* **Task instructions**:
Take from the data every line in which the word "computer" is found.
──────── Records supplied ────────
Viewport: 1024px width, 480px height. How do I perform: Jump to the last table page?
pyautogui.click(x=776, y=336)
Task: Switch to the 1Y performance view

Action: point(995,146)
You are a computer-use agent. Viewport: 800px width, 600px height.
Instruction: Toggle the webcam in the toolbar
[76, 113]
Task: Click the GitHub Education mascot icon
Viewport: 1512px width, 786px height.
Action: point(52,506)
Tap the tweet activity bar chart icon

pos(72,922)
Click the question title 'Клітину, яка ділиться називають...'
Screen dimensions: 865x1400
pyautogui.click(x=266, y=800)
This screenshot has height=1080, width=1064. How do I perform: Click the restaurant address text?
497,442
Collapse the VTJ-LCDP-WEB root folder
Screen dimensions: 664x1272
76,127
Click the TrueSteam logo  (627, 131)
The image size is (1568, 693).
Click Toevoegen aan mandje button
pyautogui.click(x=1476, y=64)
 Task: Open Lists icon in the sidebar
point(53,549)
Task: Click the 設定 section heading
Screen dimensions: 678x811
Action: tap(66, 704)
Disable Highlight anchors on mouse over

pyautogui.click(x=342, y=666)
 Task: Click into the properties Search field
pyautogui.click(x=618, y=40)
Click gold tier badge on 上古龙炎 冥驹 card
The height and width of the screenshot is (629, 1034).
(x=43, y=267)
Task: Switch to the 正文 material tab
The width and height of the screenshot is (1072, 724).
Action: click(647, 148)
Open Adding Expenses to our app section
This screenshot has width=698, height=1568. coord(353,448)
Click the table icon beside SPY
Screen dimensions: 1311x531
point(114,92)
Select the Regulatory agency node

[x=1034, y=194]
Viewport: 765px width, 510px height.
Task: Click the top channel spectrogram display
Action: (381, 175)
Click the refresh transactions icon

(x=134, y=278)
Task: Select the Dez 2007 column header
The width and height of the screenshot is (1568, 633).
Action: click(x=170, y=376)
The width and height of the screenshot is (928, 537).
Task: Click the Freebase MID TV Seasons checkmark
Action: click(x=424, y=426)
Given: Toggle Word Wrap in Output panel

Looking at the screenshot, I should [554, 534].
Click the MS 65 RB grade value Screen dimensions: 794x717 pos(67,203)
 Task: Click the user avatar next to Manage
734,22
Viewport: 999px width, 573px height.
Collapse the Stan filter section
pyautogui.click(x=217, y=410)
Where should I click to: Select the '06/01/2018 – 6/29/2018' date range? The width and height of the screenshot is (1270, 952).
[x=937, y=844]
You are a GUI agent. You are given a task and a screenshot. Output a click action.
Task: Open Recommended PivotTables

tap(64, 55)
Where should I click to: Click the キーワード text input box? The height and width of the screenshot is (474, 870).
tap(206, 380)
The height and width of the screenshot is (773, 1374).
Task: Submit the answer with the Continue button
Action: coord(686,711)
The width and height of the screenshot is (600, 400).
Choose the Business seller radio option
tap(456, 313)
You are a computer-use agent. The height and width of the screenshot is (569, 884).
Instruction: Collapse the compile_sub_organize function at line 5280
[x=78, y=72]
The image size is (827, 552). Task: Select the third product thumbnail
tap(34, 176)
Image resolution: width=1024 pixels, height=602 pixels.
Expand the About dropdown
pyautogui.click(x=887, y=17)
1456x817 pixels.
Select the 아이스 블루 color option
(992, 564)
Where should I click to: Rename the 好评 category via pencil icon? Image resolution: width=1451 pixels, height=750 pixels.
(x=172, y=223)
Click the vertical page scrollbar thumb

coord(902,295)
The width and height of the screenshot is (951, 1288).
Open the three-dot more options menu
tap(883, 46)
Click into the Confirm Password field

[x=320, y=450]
────────
* **Response to the task**:
You are a computer-use agent. Viewport: 800px width, 600px height.
You are a computer-use agent. The height and width of the screenshot is (569, 884).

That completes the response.